• **WORK INSTRUCTION**
Restate all entries exactly. Skip the images.

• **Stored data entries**

[Start of section]

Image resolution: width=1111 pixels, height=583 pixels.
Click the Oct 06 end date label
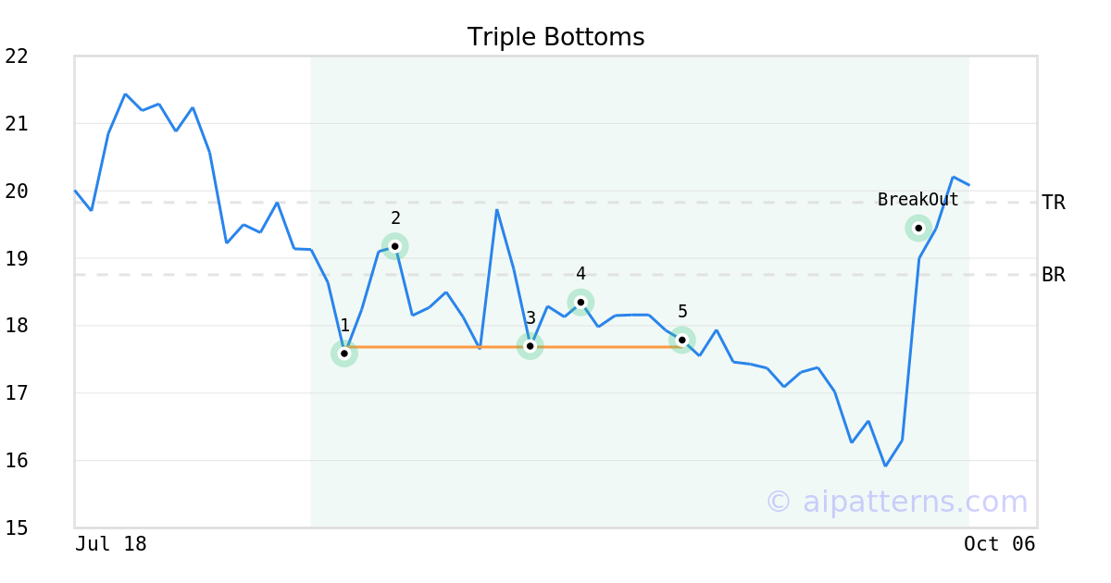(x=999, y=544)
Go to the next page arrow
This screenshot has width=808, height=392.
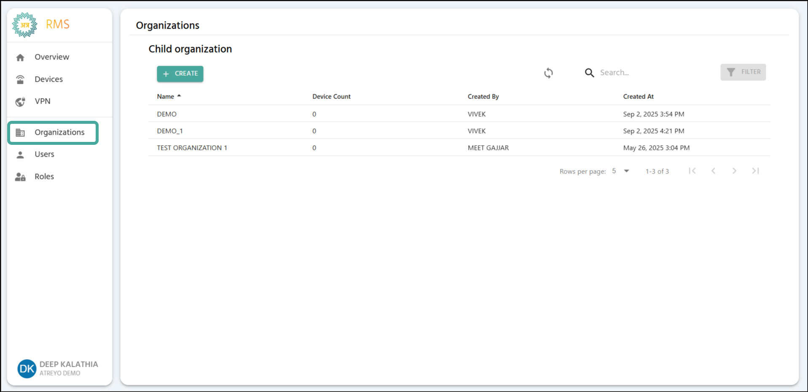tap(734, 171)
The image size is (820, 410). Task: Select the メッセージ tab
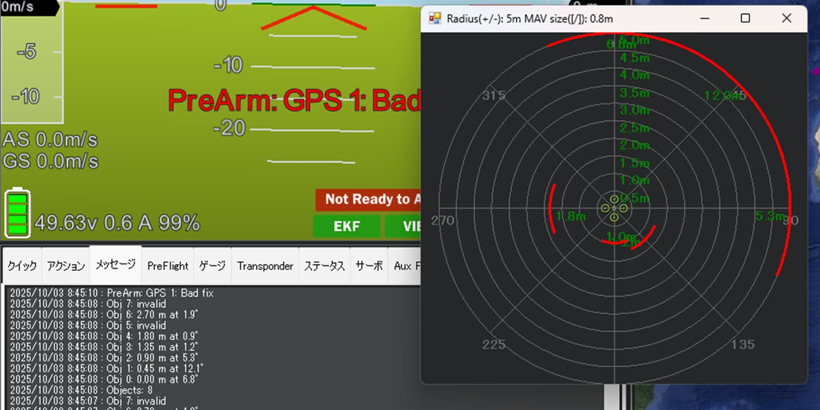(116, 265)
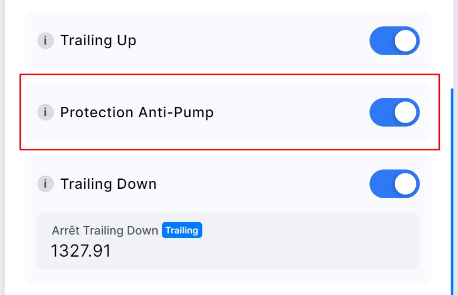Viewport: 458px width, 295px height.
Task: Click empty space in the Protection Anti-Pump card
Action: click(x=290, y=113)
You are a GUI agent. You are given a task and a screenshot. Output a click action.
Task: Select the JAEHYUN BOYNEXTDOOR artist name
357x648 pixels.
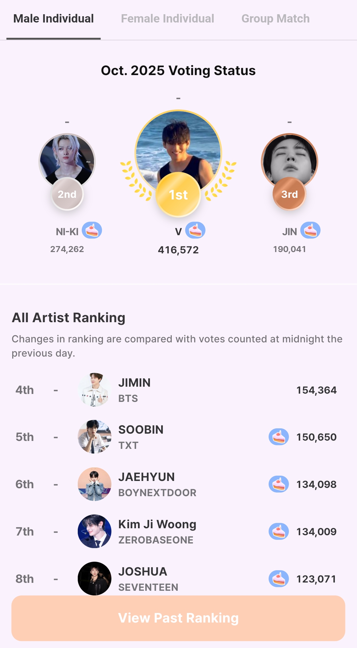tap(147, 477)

[End of section]

• **ANSWER FOR THIS EXERCISE**
Image resolution: width=1111 pixels, height=583 pixels.
Click the Oct 06 end date label
(x=999, y=544)
Go to the next page arrow
This screenshot has width=808, height=392.
tap(734, 171)
The image size is (820, 410). Task: Select the メッセージ tab
(116, 265)
Viewport: 458px width, 295px height.
Task: Click empty space in the Protection Anti-Pump card
Action: click(x=290, y=113)
You are a GUI agent. You are given a task and a screenshot. Output a click action.
Task: Select the JAEHYUN BOYNEXTDOOR artist name
357x648 pixels.
tap(147, 477)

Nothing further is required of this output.